We have been building yet another softphone for you... or have we?

Read time 2 minutes

This article is mainly interesting to iOS developers and decision makers at your company.

At Automat Berlin GmbH, we strive to make a dent of our own in the communication industry. Through our past projects, we gained experience in using SIP and WebRTC stacks and built communication apps on top of them. Today we wanted to share our knowledge with the community, and we are proud to present our first open source iOS app.

//afone is a reference implementation for SIP/WebRTC based telephony on iOS. It can be used with different communication stacks with little effort. It comes with an easily extensible adapter concept that encapsulates all details of various providers. It is not a complete softphone implementation as it does not provide either an address book implementation or a recent phone call list. It also does not offer an “out of the box” working VoIP push notifications implementation but lays the ground for you to add it with minimal effort quickly.

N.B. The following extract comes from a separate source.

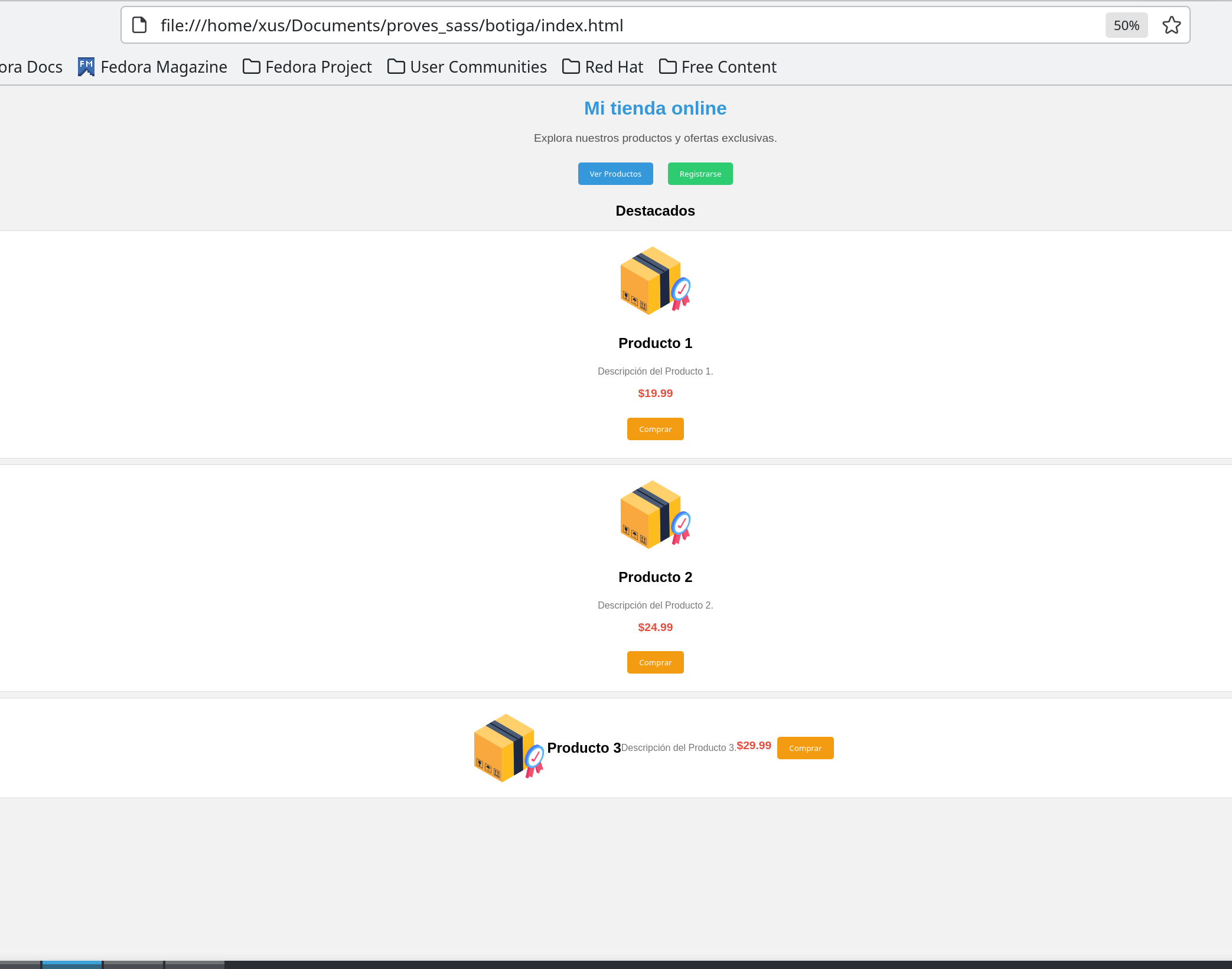
Task: Click the Mi tienda online heading
Action: tap(655, 108)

We made //afone that way, so you do not have to struggle with most common issues and can concentrate on writing your adapter to the backend of your choice or a known CPaaS provider. We see two main use cases for the app. Firstly, you can use it to test your communication stack. Secondly, you can use it to base your own softphone implementation on it, where you do not have to have a full understanding of the SIP protocol. Therefore we have separated the UI part from the adapter part.

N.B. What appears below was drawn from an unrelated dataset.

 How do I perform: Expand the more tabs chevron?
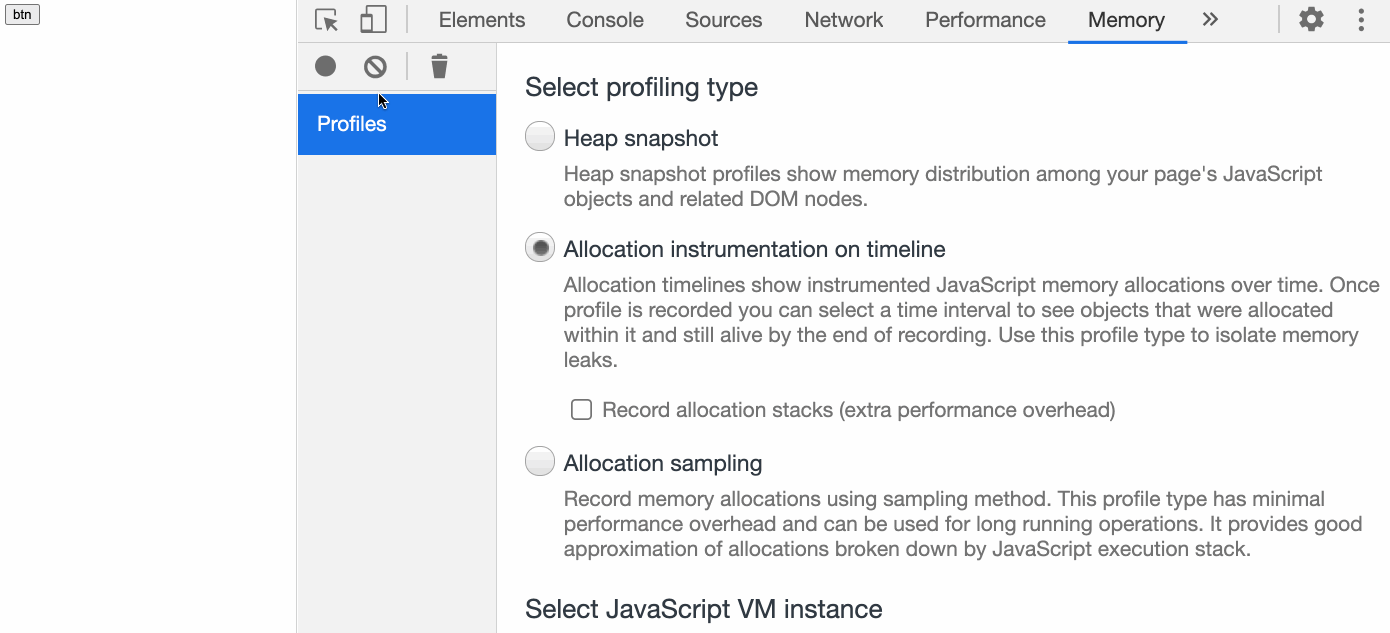(1210, 20)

//afone is not intended as a product though. We did not want to make it a messenger or yet another softphone. Therefore messaging based on SIP/WebRTC or a custom CPaaS provider is not supported. We simply concentrated on the call experience and iOS integration. Our phone supports muting/unmuting, call hold/unhold, entering DTMF tones, video calls, and audio routing in both CallKit and the in-app call screen.

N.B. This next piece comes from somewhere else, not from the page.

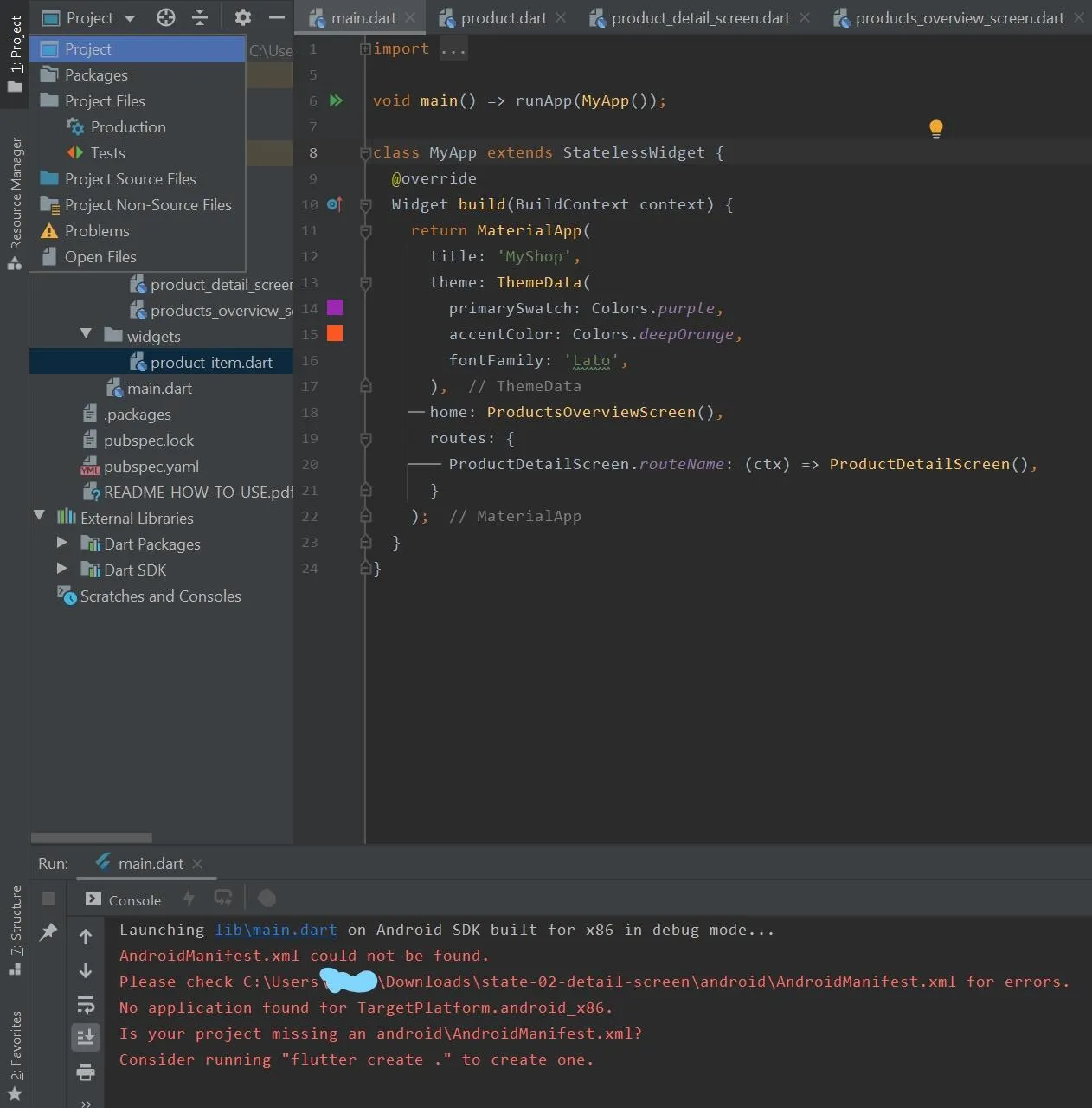Open the lib\main.dart link in console
1092x1108 pixels.
[275, 930]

The architecture is simple and clear. We want you to focus on your adapter code, and on adding simple UI elements like a list of recent calls. Here is how it works:

//afone architecture

Sounds good? Give it a try yourself and let us know what you think. It is free, open, and available on GitHub. If you decide to write your own adapter to a CPaaS provider, please consider sharing it with the open source community.

//afone is provided under the MIT license, so you are free to use it in commercial projects or contribute to the FOSS initiative we host on GitHub.

//afone is available on the App Store.

In case you need support, do not hesitate to contact us!

Disclaimer: //afone requires you to have a fully functional SIP server and to add an iOS SIP library. For a full list of dependencies, please see our README on GitHub.